Iteration Performance in .NET

Rate me:
Please Sign up or sign in to vote.
4.69/5 (19 votes)
20 May 20031 min read 110.8K   567   25   21
Article on the relative performance of various methods of iterating through large amounts of data.

Introduction

I’ve been implementing numerical libraries in .NET and have come to some conclusions about iteration performance. My classes have to hold a large amount of data and be able to iterate through that data as quickly as possible. In order to compare various methods, I created a simple class called Data that encapsulates an array of doubles.

Method #1: Enumeration

Data implements IEnumerable.

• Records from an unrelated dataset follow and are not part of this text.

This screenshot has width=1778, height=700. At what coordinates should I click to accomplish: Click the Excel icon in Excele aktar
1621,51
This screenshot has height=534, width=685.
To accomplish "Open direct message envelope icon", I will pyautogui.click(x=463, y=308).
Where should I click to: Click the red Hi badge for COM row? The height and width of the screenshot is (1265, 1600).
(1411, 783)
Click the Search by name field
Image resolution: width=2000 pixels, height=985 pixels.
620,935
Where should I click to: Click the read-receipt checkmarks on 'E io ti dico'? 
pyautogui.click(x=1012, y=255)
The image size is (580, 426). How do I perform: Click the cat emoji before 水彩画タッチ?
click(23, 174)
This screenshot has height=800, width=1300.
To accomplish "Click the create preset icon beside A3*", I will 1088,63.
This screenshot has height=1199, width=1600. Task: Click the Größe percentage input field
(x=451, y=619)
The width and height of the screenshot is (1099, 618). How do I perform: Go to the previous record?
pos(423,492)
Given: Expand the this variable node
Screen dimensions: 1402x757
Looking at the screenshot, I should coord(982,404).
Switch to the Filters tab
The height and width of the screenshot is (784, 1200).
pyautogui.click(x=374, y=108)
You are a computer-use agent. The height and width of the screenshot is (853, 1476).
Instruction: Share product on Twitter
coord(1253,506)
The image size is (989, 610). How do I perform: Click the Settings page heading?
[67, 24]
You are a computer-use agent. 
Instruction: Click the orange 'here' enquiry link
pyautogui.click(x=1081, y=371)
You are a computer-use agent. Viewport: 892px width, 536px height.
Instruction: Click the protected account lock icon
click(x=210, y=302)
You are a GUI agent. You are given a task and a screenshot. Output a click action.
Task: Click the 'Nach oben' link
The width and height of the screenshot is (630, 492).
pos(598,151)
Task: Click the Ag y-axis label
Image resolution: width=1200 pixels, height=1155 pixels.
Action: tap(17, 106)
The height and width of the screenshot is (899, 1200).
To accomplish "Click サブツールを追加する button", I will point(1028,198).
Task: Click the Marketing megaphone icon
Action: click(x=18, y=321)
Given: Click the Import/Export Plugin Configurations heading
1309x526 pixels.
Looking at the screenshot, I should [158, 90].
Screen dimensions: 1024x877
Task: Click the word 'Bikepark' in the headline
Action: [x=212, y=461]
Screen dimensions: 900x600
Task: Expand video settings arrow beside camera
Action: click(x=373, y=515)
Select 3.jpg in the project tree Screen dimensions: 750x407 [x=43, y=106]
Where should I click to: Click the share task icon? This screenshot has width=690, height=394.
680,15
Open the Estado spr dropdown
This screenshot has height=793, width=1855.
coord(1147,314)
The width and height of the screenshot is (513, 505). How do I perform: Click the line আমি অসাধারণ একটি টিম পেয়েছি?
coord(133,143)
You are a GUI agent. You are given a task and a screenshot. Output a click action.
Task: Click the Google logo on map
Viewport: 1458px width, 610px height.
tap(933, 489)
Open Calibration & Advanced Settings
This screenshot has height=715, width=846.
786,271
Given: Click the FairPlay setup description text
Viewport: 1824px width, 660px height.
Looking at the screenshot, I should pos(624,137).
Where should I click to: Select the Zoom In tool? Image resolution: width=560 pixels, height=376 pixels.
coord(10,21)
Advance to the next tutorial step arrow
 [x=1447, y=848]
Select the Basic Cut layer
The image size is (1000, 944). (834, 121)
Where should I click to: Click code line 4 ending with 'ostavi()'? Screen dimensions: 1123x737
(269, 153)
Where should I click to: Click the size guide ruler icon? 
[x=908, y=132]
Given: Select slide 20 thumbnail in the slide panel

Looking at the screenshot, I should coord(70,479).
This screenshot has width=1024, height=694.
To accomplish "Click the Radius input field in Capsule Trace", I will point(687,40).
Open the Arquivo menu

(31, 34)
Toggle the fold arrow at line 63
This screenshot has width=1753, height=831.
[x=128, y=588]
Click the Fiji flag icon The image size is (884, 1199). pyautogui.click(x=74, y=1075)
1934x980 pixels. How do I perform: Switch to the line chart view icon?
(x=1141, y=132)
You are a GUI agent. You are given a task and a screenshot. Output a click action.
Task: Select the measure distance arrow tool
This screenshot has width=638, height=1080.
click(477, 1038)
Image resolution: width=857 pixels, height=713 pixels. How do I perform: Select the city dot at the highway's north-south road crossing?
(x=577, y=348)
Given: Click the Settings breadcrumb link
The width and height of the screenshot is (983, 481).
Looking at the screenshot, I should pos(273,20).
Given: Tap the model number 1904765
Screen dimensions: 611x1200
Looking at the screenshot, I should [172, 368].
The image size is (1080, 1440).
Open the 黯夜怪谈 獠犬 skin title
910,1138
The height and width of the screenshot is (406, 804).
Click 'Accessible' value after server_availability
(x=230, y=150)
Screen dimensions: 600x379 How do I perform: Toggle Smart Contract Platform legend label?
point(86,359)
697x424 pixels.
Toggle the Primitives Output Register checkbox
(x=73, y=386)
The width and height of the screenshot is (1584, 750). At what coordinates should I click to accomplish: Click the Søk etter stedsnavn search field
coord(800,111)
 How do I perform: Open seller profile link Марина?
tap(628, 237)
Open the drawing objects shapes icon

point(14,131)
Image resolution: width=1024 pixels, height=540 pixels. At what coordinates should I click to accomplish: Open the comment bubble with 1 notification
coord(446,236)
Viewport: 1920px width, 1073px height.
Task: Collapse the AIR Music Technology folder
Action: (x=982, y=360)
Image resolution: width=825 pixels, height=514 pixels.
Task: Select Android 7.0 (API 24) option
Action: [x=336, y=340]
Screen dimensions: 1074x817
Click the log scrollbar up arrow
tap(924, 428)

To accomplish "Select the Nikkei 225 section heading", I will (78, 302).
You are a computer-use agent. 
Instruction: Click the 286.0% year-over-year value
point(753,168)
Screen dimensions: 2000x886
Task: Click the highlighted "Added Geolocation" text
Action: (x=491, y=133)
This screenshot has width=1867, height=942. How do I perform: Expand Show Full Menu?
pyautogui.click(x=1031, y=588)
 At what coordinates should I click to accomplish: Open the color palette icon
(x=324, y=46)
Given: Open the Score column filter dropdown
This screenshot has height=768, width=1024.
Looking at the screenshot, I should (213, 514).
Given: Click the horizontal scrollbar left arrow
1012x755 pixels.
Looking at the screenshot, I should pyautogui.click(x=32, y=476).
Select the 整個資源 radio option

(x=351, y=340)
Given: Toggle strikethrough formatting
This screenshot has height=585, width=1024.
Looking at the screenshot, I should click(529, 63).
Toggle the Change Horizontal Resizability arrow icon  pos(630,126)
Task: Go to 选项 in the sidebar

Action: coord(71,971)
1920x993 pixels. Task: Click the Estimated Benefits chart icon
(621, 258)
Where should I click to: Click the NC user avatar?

It contains GetEnumerator which returns its own DataEnumerator, an inner class.
C#
public DataEnumerator GetEnumerator() 
    {
      return new DataEnumerator( this );
    }

    IEnumerator IEnumerable.GetEnumerator()
    {
      return GetEnumerator();
    }
  }
	
…
  public struct DataEnumerator : IEnumerator
  {
    private Data internal_;
    private int index_;

    public DataEnumerator( Data data ) 
    {
      internal_ = data;
      index_ = 1;
    }

    public double Current
    {
      get
      {
        return internal_.Array[index_];
      }
    }

    object IEnumerator.Current 
    {
      get
      {
        return Current;
      }
    }
  
    public bool MoveNext()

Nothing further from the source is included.